I love Storm King it's hilarious to ride that thing like you're being towed in. I pull it down and then I blast off the sides of the ditch and do little no grab methods and shit. Brecks is hilarious to watch people die on though.


----------



## CaptT (Sep 23, 2009)

JEBUS BA....bit behind today?? And yes...I am packin more heat then a Sauna at a Jenny Craig meeting....Jealous....don't be I saved some for you...you were wondering how a windshield can fall out...answer...it is a cockpit!! mwahhhahahahahha


----------



## BurtonAvenger (Aug 14, 2007)

Yes well while you guys were romping around on the internet talking about that tendon protrusion near your crotch I was out doing that snow sliding thing. 

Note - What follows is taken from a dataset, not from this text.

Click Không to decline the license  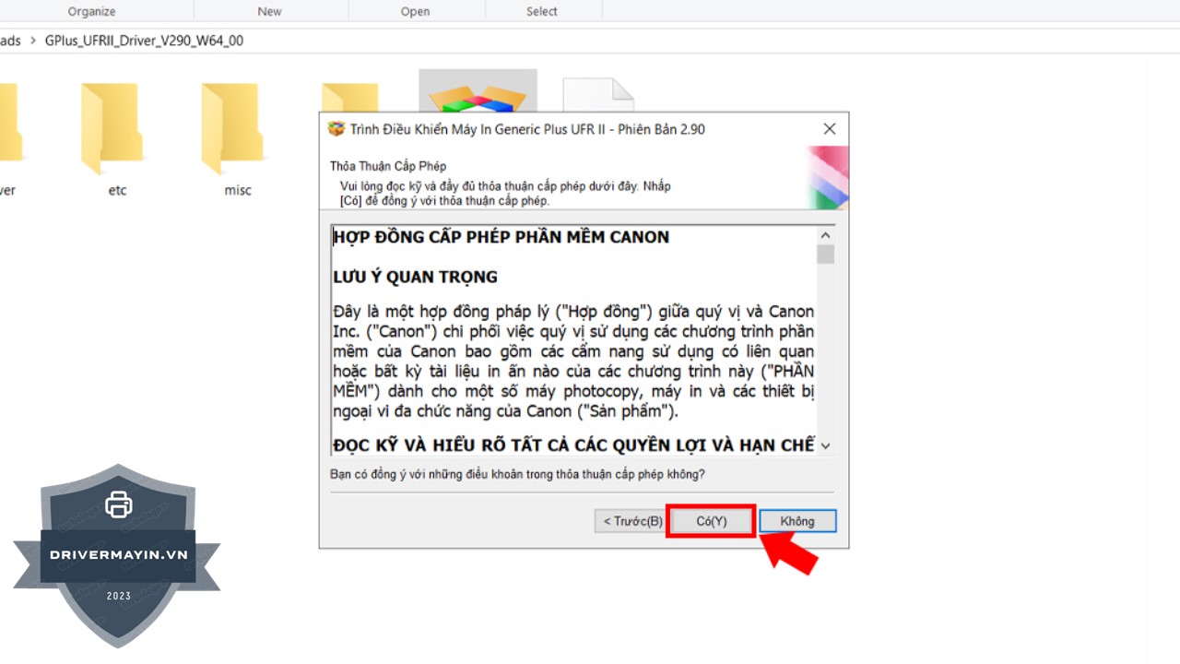click(x=797, y=521)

Ah the cockpit that explains it you walked in and scared the pilot with your monsterous she cock and he jumped out the windshield.


----------



## Guest (Oct 29, 2009)

yeah. cool


----------



## Suburban Blend (Feb 23, 2008)

*You can get used to anything*

try a nutcracker on for size.

I rode at Ohau, NZ when it had the longest T-bar in the Southern Hemi. 3,000 feet. On a snowboard, I'd "Camel down" that is, put my foot on the end of the tail and kneel down to sit on my back foot. I could even light up a smoke inside my coat while taking the long ride up.


----------